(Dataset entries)
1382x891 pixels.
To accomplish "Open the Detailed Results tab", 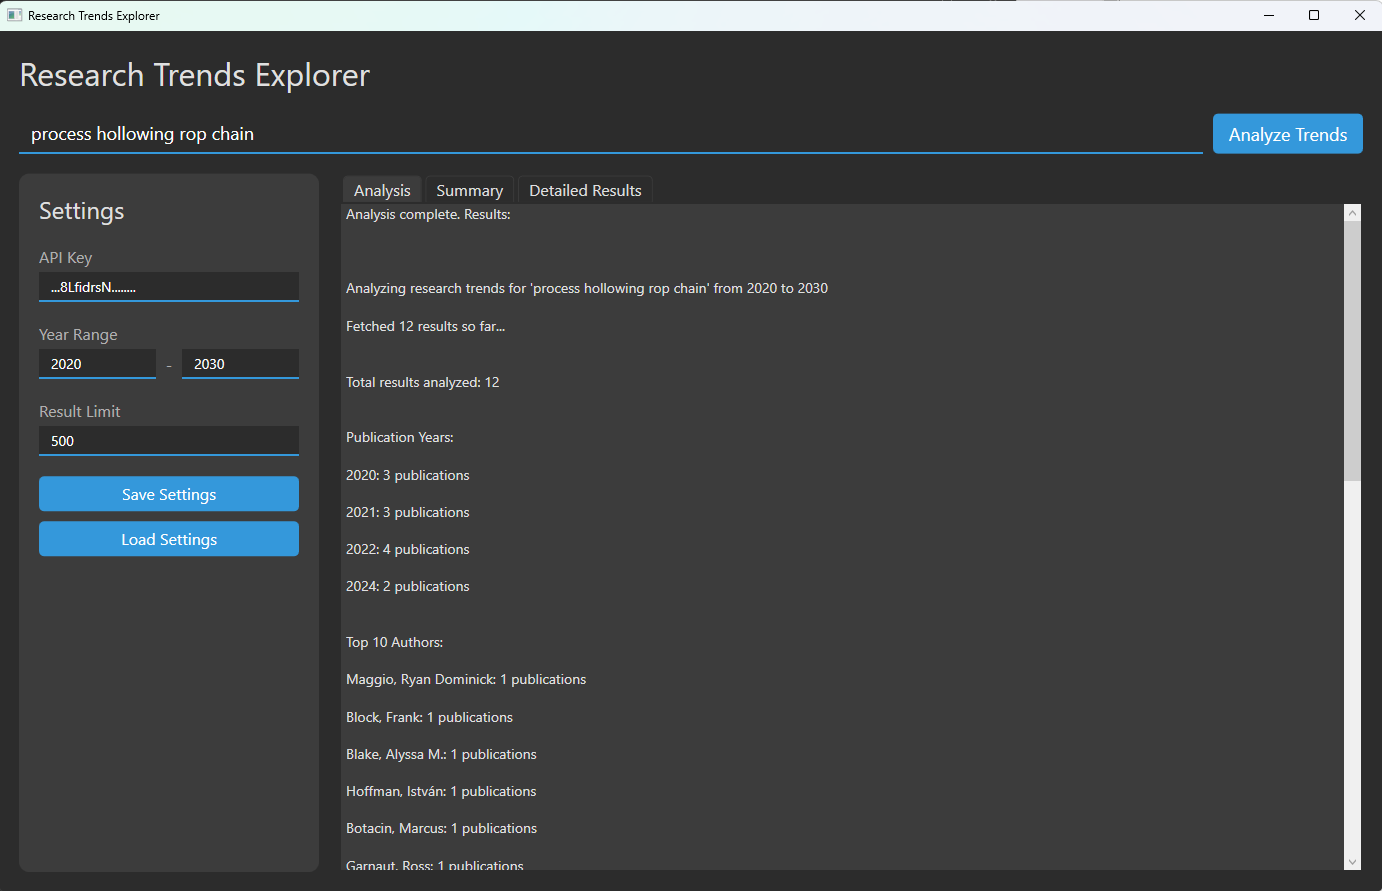I will 585,190.
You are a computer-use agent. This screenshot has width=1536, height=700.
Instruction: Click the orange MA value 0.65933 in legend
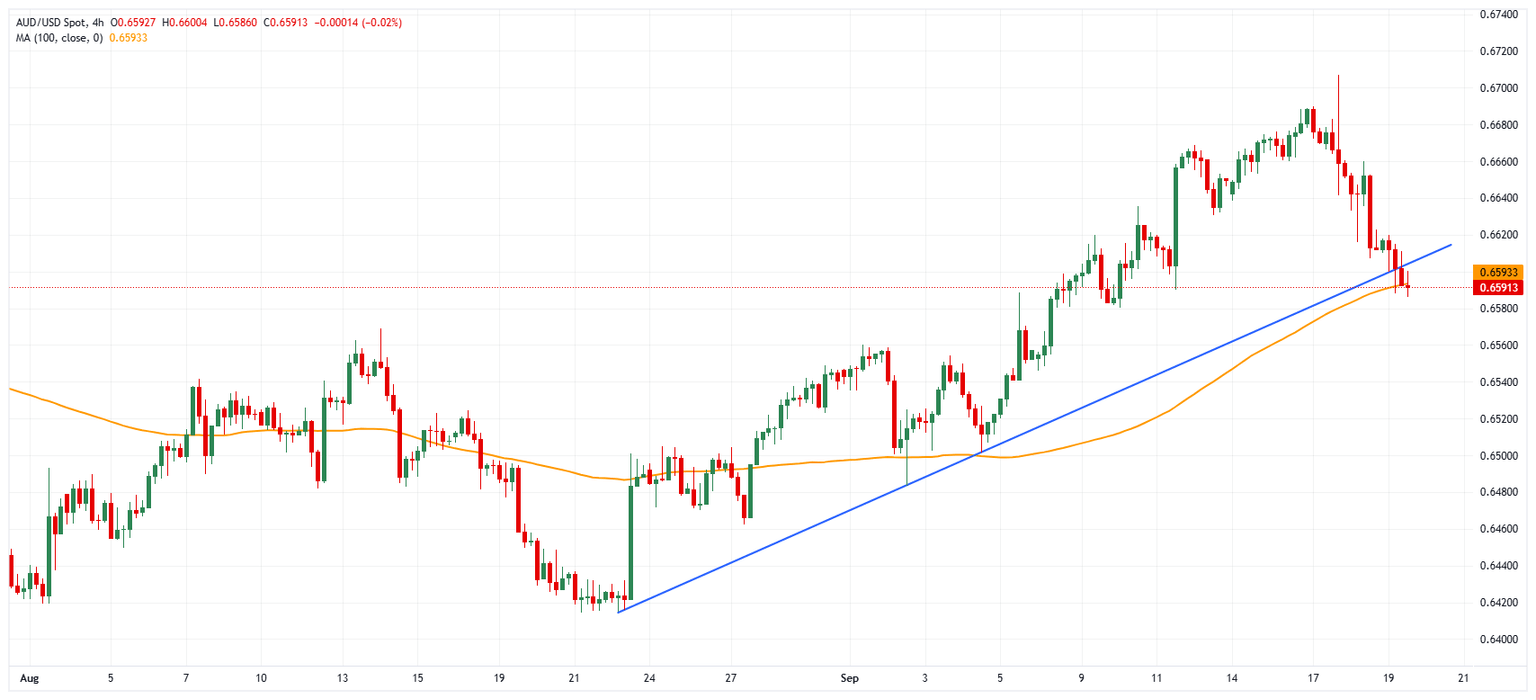pos(128,37)
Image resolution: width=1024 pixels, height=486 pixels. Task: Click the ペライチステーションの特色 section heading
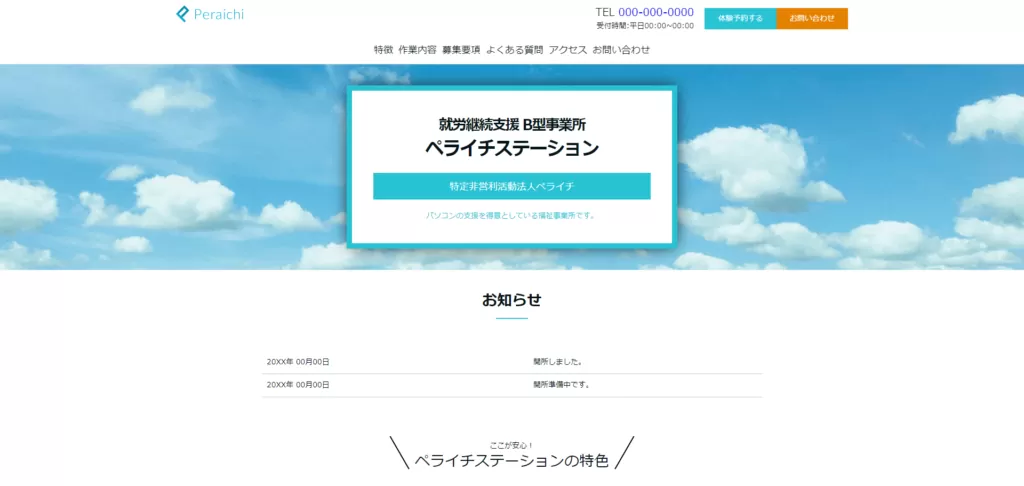click(x=511, y=461)
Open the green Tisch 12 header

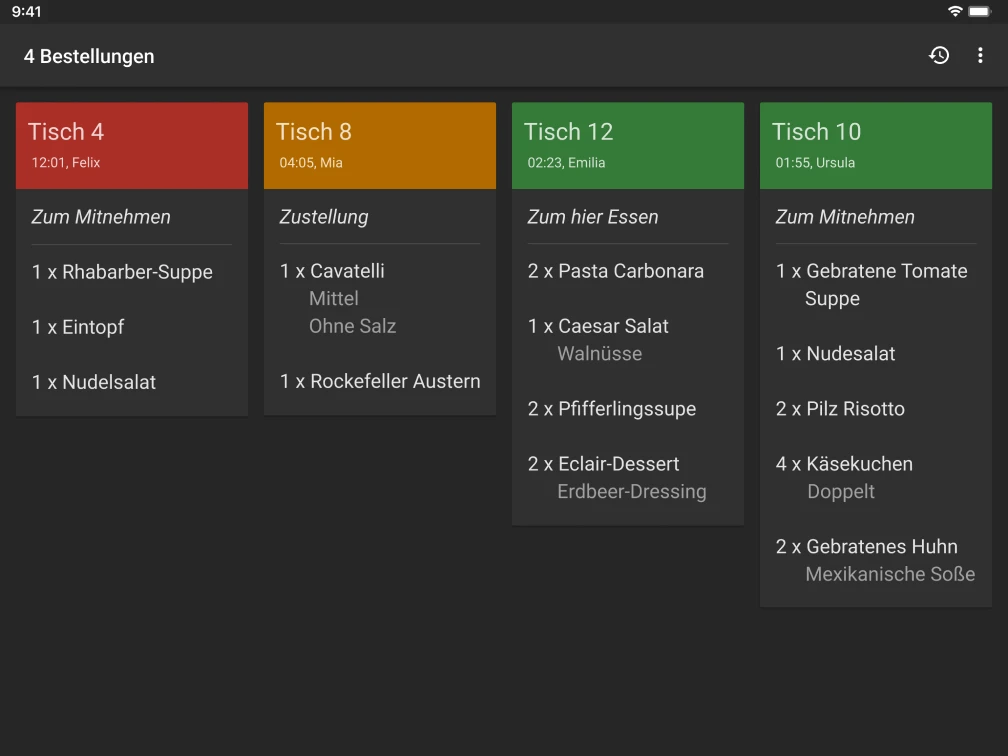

## WORK TASK
Repeat only the lines from the one with "Instruction: Click the" through the end of the data, both included and exactly as written. Pictures stay out of the copy.

## ANSWER
Instruction: Click the orange MA value 0.65933 in legend
pos(128,37)
Image resolution: width=1024 pixels, height=486 pixels. Task: Click the ペライチステーションの特色 section heading
click(x=511, y=461)
Open the green Tisch 12 header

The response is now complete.